**Required work**
When you copy from the entries that follow, take only the lines from the one with "The width and" down to the one with "Image resolution: width=1568", keeping both ends and dropping every picture.

**Data for processing**
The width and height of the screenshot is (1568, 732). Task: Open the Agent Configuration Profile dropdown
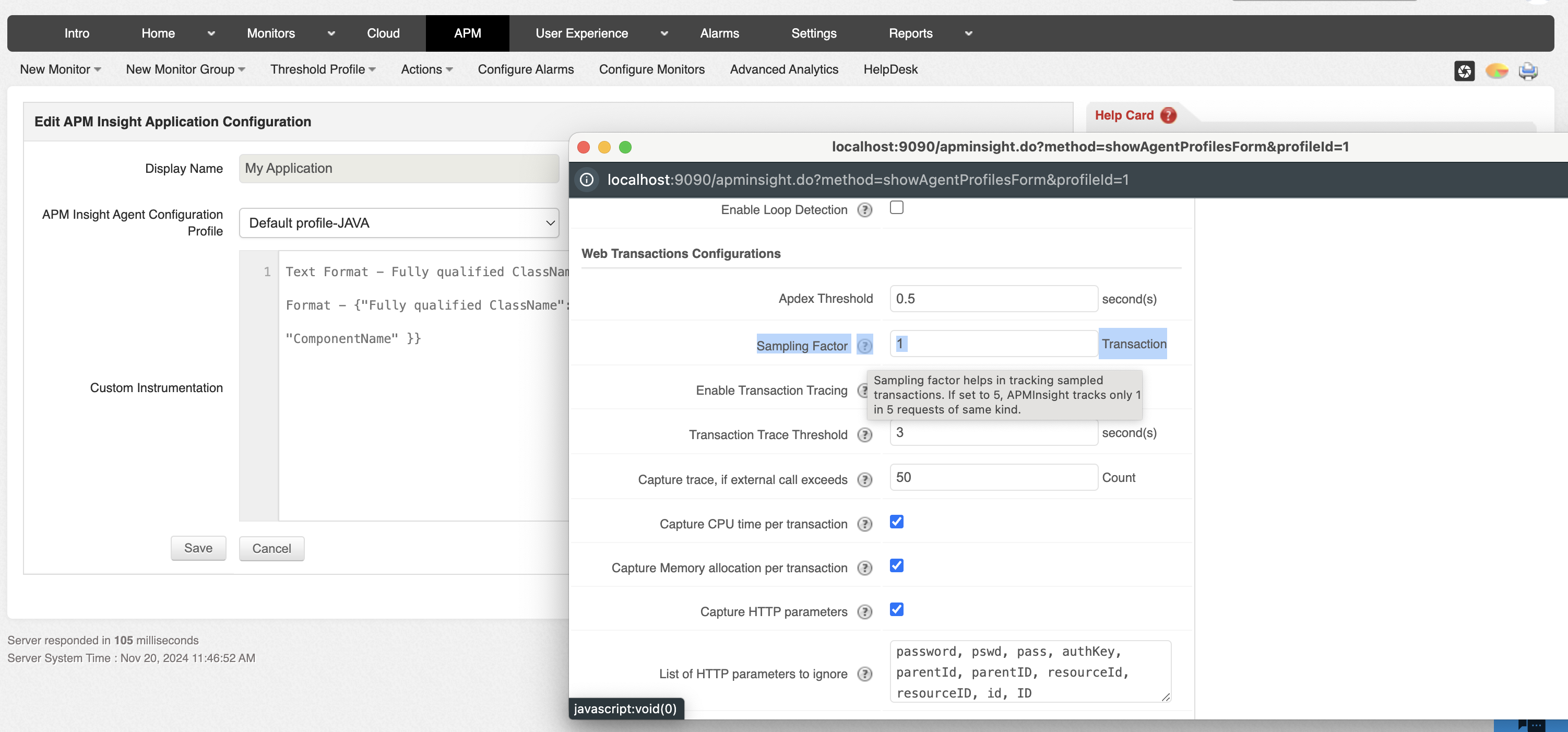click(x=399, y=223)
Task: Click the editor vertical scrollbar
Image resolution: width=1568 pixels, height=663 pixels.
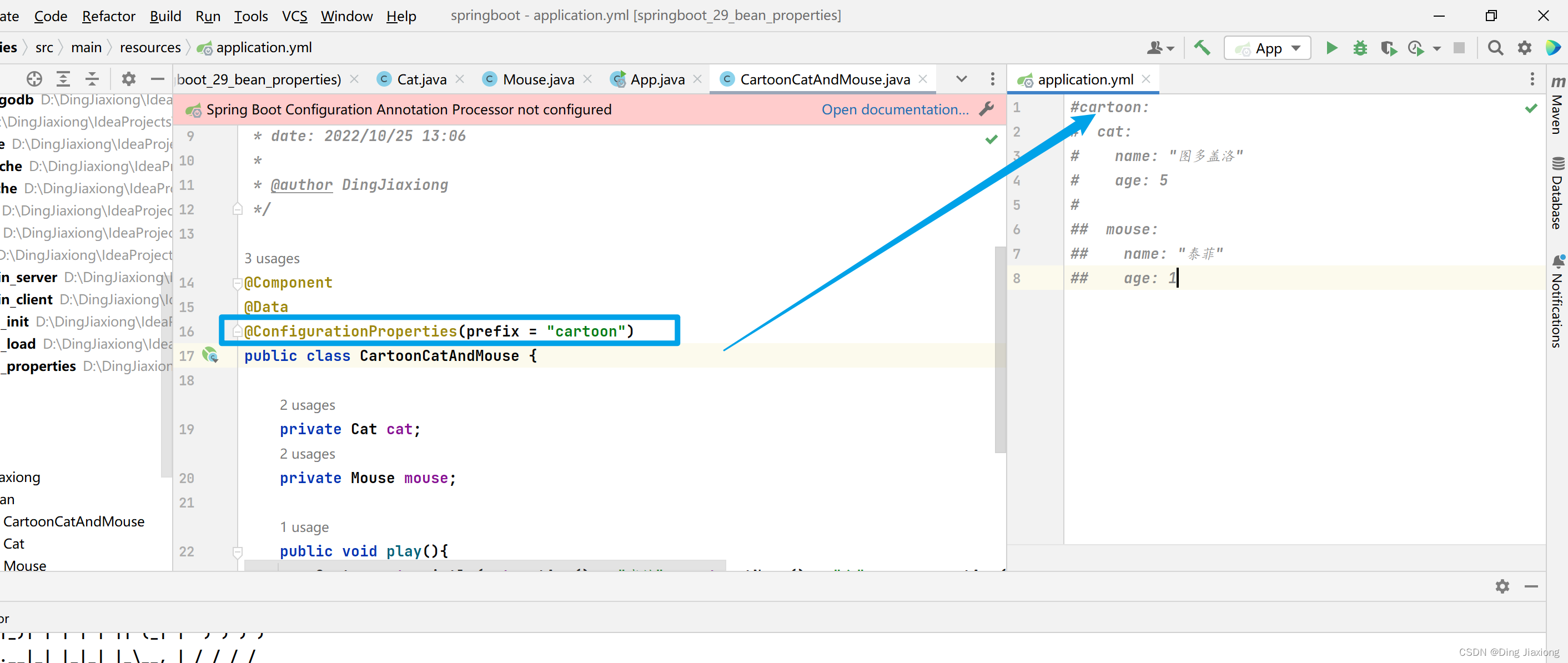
---
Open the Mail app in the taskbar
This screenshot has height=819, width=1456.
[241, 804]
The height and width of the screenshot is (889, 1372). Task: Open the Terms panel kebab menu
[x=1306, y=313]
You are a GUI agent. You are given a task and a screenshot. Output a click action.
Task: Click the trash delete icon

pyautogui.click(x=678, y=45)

**Solution to this problem**
The width and height of the screenshot is (1568, 732). Task: Open the Agent Configuration Profile dropdown
click(x=399, y=223)
Task: Click the editor vertical scrollbar
Image resolution: width=1568 pixels, height=663 pixels.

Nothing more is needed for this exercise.